理解度チェック.
**A)** 本文抜粋によると、『福島第一原子力発電所』で現在収拾に当たっている人々には、どこからの求人で来た人が多いか。
**B)** 本文抜粋の最後の一文に続けて、その先を書いてください。

ジャーナリストやボランティアの人々が被災地の様子を刻一刻と送る。

「避難所ではこんな有様です」
「可哀相、嗚呼!可哀相」
「日本は一つとなってこの状況を打開しましょう!」

だが『派遣村』にしても貧困問題にしても、そう言う声は全く聴こえなかった。聴こえてくる言葉は「ナマケモノ」だった。


『脱原発』と叫ぶ人は多い。ミュージシャンも映画監督も役者も政治家も運動家も何処にも属さない人も。

放射能は誰彼構わず振る。

同じように経済の波は誰彼構わず振る。

『福島第一原子力発電所』で今、収拾に当っている人々は『あいりん地区』からの求人で来た人々が多い。ホームレスのオッサンや金がない奴だ。
昨年までは連中に「死ね」と存在を否定していた人々が今では

「頑張ってください!」

と涙目になって言っている。



私は原発に対してはアンチですよ。震災に関しても同情を禁じえない。普通の感覚だと思う。

だが、その前後を考えると今の風潮が不気味で仕方がない。

不気味、と言うより『違和感』とか『居心地の悪さ』を感じる。


俺だけか?

確認用データ.
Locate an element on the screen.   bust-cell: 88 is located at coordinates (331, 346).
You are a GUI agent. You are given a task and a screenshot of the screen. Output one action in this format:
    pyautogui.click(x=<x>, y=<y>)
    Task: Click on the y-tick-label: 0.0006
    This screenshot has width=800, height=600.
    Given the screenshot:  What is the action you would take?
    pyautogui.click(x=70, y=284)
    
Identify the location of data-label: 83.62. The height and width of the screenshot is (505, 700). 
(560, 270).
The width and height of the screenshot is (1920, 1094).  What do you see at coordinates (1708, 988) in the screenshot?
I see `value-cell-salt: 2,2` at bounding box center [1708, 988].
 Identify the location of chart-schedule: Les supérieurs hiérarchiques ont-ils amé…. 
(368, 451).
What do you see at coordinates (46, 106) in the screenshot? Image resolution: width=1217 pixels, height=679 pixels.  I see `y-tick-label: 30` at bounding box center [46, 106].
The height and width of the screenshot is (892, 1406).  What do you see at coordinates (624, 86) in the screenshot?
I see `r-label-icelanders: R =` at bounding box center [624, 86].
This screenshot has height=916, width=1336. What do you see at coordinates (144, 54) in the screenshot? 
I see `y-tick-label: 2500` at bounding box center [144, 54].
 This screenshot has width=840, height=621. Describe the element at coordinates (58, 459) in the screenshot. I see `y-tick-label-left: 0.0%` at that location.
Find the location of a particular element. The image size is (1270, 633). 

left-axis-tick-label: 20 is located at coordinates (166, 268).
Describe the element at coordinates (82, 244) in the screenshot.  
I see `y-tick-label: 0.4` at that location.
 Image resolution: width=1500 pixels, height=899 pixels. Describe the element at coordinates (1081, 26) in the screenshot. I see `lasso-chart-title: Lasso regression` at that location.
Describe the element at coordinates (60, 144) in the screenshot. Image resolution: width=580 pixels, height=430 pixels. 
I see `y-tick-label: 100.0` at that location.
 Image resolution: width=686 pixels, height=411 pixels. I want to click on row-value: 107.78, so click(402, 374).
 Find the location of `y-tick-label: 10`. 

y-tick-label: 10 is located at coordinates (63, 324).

解答.
**A)** 『あいりん地区』からの求人で来た人々が多い。

**B)**
仕事の話になるのだが1日一件程度、被災地から電話が来る。10割が『福島県』である。地デジへの移行は被災地だと3ヶ月ほど延びたのだが福島県の人達は今すぐに地デジにしたいらしい。「らしい」と言うか電話を受けていて、そう言う印象を受ける。



原発から30kmジャストの町の人から電話が来た。

「農業をやってんだが仕事が出来なくなっちまってよぉ。で、孫が帰って来るんだが屋内退避だからTVしかねぇしよ。ところが震災で共用アンテナがズレちまってな。だから地デジにしたらTVが映るんだろ?」

とか。または南相馬市の人が

「屋内避難となったので地デジチューナーを付けてくれ」

とか。


「地デジの前に逃げろよ!孫?孫が可愛けりゃ他県へ逃がせよ!」

と思うのだが、何と言うか福島県の『グランド・ゼロ』地区の人々は「うちは被災していない!放射能なんて言うな!」と言うか。震災は別としても放射能に関しては一切、考えないようにしている・・・。この地区は30キロ以上だから問題はない。だから普通の他県と同じようにして欲しい。

そう言うニュアンスである。



被災地の復興が在る程度収まって。

また雇用問題などが出たとする。被災地にボランティアに行った人、炊き出しに行った人、炊き出しに並んだ人、避難所で過ごした人。津波で家族を失った人。


震災後も震災以降もそれらに対しては同じ事を言うだろうか。違う言葉を向けるだろうか。


私はデモに参加しているんだけども、どうしても斜に見てしまう。盛り上がっているし、其れは結構なんだけども、何だかねぇ、って気になる。



『2ちゃんねる』に書かれていた言葉で印象的だったのは

「日本人が騒ぐ時は「食い物」の時だけだ!」

とあった。放射能でメシが食えない、と言う事で規模が大きくなった、と言う見方も出来る。



俺が斜に見すぎか?俺だけか?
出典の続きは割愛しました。